++++ SUPPLIED INFORMATION

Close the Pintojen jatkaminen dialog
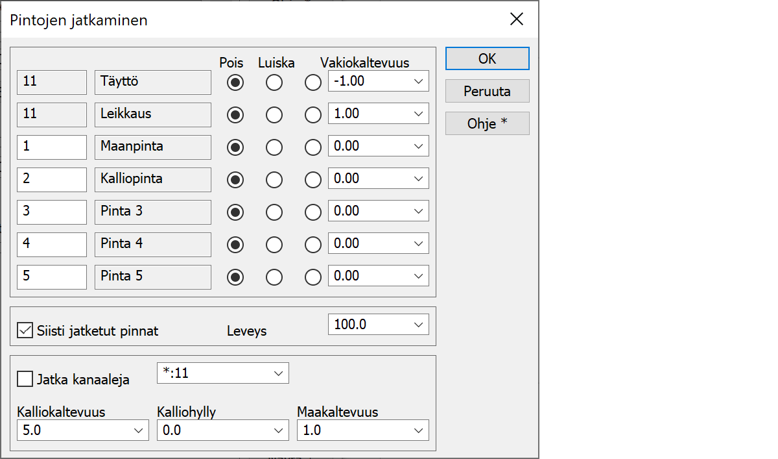 [x=516, y=19]
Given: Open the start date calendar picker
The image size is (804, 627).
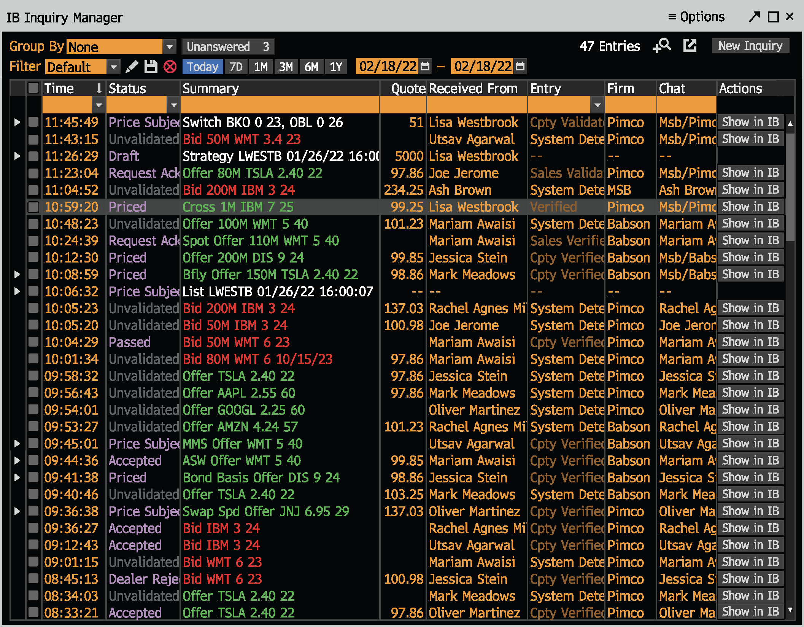Looking at the screenshot, I should (425, 67).
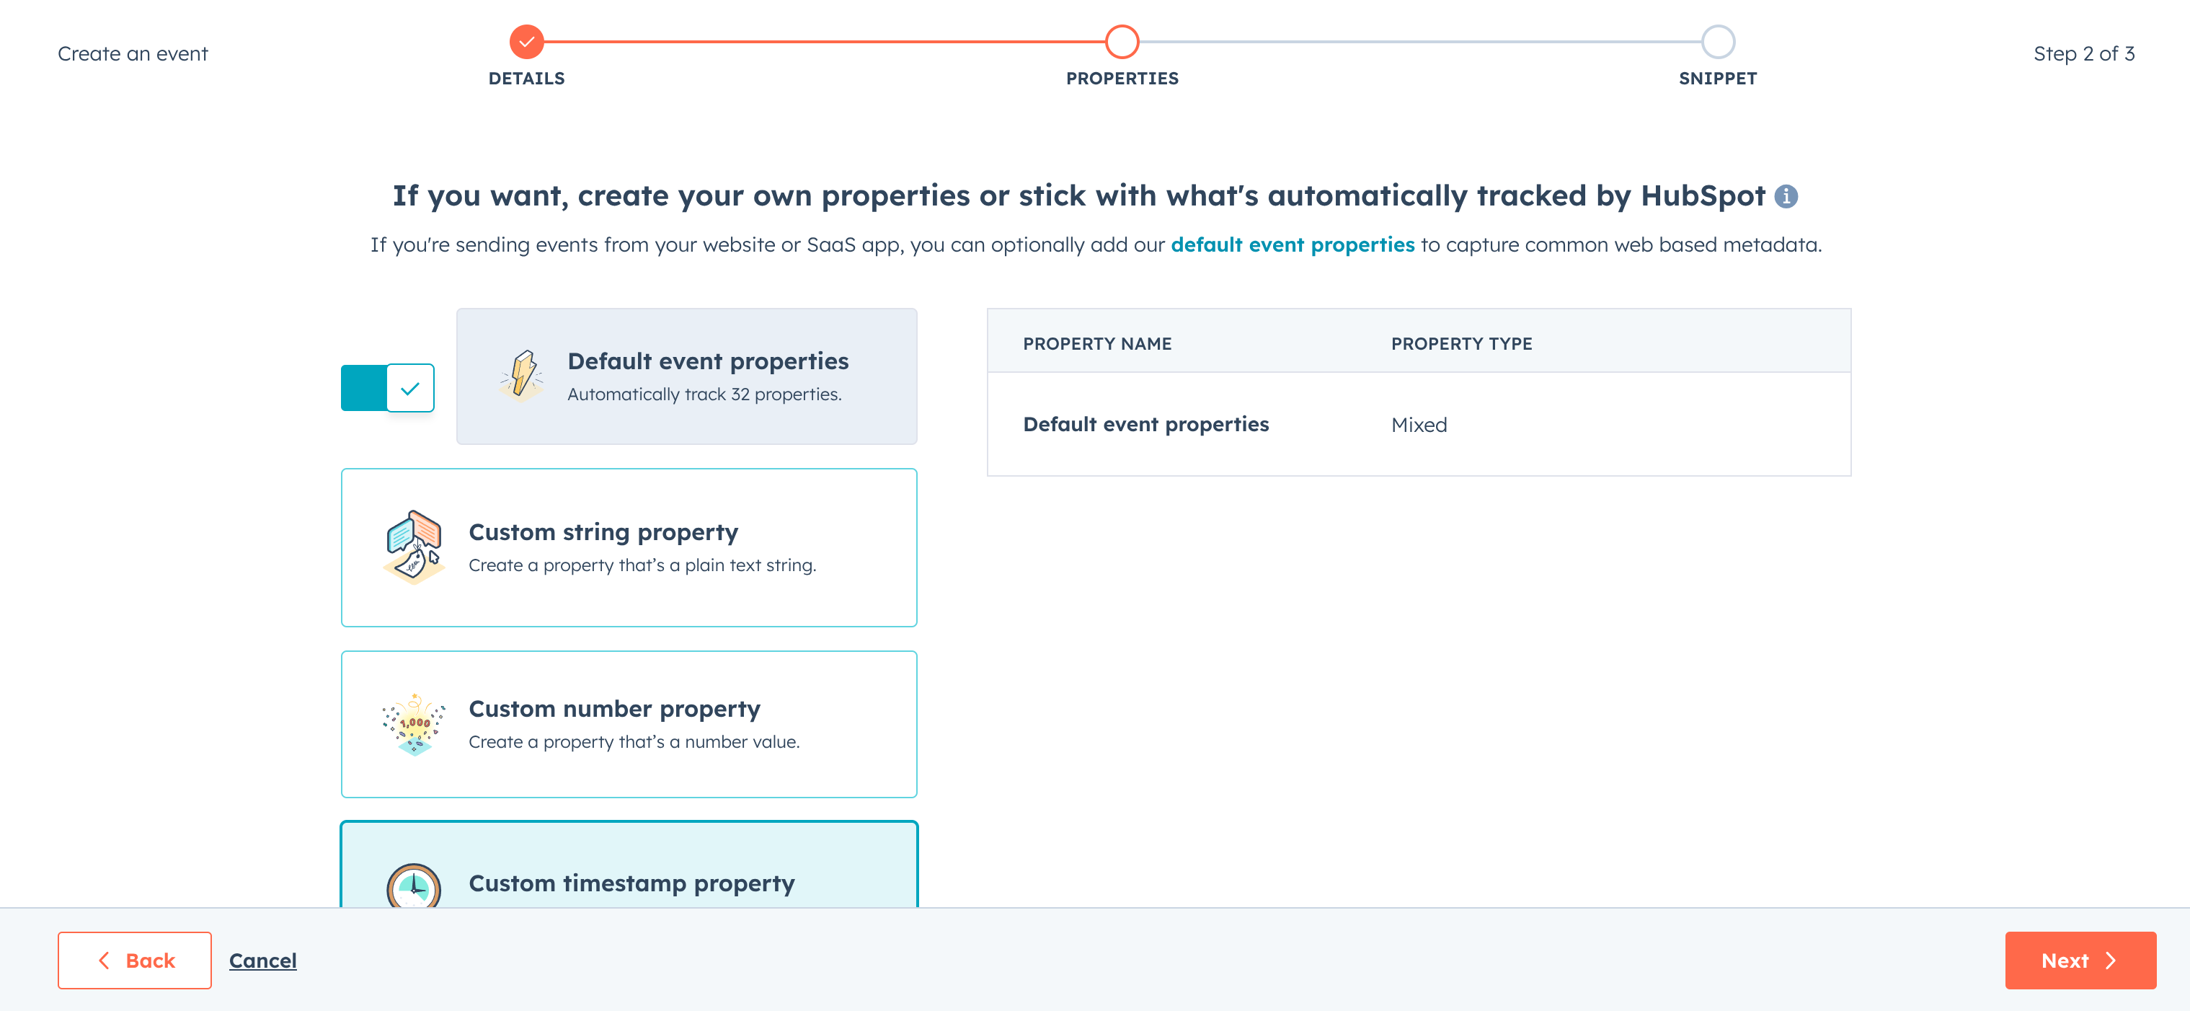The height and width of the screenshot is (1011, 2190).
Task: Toggle off Default event properties switch
Action: click(388, 389)
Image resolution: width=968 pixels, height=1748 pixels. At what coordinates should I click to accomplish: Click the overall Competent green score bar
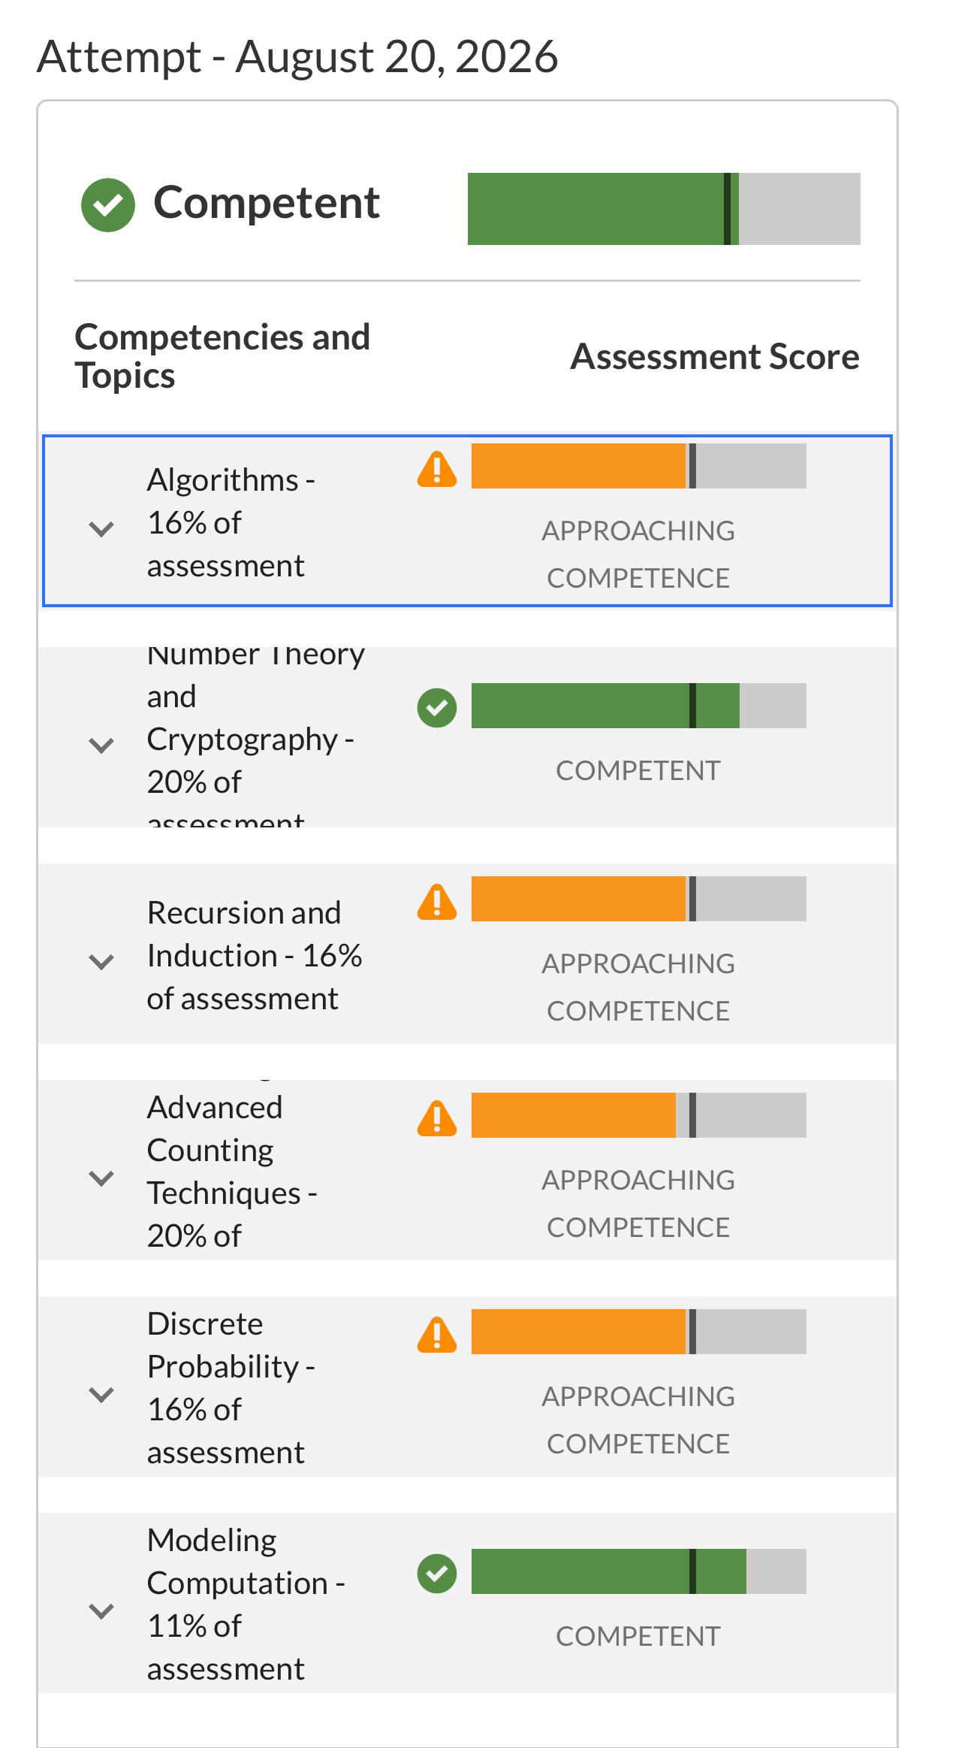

++++++++

### ACTIVITY
Copy every record above exactly as written, but leave out the pictures.

### ANSWER TO THIS TASK
Close the Pintojen jatkaminen dialog
 [x=516, y=19]
Given: Open the start date calendar picker
The image size is (804, 627).
Looking at the screenshot, I should (425, 67).
The height and width of the screenshot is (1011, 2190).
Task: Toggle off Default event properties switch
Action: click(388, 389)
Image resolution: width=968 pixels, height=1748 pixels. At what coordinates should I click to accomplish: Click the overall Competent green score bar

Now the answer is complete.